→ **RECORDS SHOWN**:
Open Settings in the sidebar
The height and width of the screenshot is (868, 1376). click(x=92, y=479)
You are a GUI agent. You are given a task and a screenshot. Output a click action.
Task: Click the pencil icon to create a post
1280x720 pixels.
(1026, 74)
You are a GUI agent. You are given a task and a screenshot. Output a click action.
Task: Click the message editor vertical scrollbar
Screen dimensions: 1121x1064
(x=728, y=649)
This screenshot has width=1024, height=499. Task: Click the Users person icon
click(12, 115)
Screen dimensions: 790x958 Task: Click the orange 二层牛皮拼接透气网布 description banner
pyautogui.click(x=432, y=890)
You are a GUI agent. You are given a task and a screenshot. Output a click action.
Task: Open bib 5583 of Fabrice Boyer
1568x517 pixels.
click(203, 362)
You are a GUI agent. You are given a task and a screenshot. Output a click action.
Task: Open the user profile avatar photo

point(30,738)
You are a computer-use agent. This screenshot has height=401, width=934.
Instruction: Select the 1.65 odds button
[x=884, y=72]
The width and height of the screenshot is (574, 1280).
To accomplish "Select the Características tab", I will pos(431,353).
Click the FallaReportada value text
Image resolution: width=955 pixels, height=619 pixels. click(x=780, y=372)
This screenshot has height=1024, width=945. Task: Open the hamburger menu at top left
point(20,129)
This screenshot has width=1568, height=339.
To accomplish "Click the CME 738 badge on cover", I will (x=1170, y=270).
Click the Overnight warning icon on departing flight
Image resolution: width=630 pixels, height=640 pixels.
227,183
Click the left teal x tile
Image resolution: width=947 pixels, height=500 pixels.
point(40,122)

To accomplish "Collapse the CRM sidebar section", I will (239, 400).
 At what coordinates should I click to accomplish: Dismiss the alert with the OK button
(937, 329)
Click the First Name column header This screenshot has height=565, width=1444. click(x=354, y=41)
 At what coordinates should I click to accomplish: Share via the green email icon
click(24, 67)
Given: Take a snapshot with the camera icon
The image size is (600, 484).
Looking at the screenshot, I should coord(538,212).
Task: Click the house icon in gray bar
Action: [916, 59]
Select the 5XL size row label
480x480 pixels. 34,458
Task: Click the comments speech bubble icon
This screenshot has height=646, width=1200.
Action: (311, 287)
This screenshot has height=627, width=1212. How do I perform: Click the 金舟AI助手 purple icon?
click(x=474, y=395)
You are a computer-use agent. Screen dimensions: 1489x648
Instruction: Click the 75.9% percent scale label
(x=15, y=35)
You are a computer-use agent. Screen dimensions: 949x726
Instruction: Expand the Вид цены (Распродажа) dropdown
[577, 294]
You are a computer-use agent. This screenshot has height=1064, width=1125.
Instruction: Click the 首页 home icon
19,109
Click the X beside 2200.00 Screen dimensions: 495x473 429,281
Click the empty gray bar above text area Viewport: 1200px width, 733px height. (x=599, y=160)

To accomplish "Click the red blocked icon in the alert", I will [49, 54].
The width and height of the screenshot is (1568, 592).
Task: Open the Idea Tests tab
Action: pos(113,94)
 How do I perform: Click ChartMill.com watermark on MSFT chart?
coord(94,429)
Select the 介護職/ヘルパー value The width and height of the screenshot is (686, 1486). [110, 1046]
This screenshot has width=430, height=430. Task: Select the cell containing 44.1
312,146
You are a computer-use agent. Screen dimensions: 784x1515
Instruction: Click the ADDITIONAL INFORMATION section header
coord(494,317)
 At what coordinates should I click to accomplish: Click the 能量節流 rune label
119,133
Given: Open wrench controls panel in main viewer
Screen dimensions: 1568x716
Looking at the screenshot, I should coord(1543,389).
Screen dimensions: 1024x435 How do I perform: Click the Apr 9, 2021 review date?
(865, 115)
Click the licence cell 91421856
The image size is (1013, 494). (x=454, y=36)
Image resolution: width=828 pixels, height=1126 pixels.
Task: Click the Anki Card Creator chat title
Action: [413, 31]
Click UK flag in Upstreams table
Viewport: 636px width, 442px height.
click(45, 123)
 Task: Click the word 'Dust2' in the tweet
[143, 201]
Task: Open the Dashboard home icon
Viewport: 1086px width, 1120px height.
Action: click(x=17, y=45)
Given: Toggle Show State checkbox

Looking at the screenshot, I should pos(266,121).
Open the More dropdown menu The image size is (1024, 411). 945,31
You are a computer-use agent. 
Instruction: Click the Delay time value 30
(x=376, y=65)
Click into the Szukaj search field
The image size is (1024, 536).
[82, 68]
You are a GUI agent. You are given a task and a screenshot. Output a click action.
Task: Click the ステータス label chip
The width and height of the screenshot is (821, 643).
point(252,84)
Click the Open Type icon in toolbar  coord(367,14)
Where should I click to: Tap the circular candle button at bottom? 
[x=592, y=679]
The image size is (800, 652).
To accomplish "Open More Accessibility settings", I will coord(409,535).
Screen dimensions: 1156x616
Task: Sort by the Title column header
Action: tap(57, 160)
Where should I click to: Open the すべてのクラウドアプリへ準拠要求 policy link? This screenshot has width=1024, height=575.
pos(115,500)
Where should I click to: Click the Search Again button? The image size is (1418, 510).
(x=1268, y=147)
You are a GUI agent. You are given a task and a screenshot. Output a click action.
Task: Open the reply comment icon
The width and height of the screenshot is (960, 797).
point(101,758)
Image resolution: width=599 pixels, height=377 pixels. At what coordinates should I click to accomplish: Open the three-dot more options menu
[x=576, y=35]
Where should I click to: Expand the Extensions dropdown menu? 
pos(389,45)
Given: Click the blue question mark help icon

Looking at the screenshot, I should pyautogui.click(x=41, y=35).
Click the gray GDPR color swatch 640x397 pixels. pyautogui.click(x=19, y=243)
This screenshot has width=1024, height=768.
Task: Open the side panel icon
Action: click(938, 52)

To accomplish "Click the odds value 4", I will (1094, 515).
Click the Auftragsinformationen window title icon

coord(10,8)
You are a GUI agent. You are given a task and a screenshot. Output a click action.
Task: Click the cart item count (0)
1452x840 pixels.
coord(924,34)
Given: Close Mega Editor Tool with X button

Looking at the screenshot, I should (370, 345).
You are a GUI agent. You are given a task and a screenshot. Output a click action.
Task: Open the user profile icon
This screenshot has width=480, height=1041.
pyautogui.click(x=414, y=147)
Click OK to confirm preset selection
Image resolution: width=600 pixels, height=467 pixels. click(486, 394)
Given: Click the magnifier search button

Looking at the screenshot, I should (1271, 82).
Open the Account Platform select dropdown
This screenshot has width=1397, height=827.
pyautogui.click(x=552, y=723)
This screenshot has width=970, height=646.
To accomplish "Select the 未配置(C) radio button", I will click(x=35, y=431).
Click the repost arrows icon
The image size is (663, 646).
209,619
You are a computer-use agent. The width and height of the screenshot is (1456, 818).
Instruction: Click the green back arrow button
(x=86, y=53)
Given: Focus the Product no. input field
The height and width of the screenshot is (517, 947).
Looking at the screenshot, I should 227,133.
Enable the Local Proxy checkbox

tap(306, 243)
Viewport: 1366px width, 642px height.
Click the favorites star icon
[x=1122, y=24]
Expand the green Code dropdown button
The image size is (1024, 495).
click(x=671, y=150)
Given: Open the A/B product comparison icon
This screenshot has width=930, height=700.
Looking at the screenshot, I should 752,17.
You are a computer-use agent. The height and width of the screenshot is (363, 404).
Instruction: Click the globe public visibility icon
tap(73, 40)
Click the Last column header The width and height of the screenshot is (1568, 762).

→ **PROBLEM REQUIREMENTS**:
Going through the entries, return every line holding the word "field".

→ **EXERCISE OUTPUT**:
Click into the Szukaj search field
Given: Focus the Product no. input field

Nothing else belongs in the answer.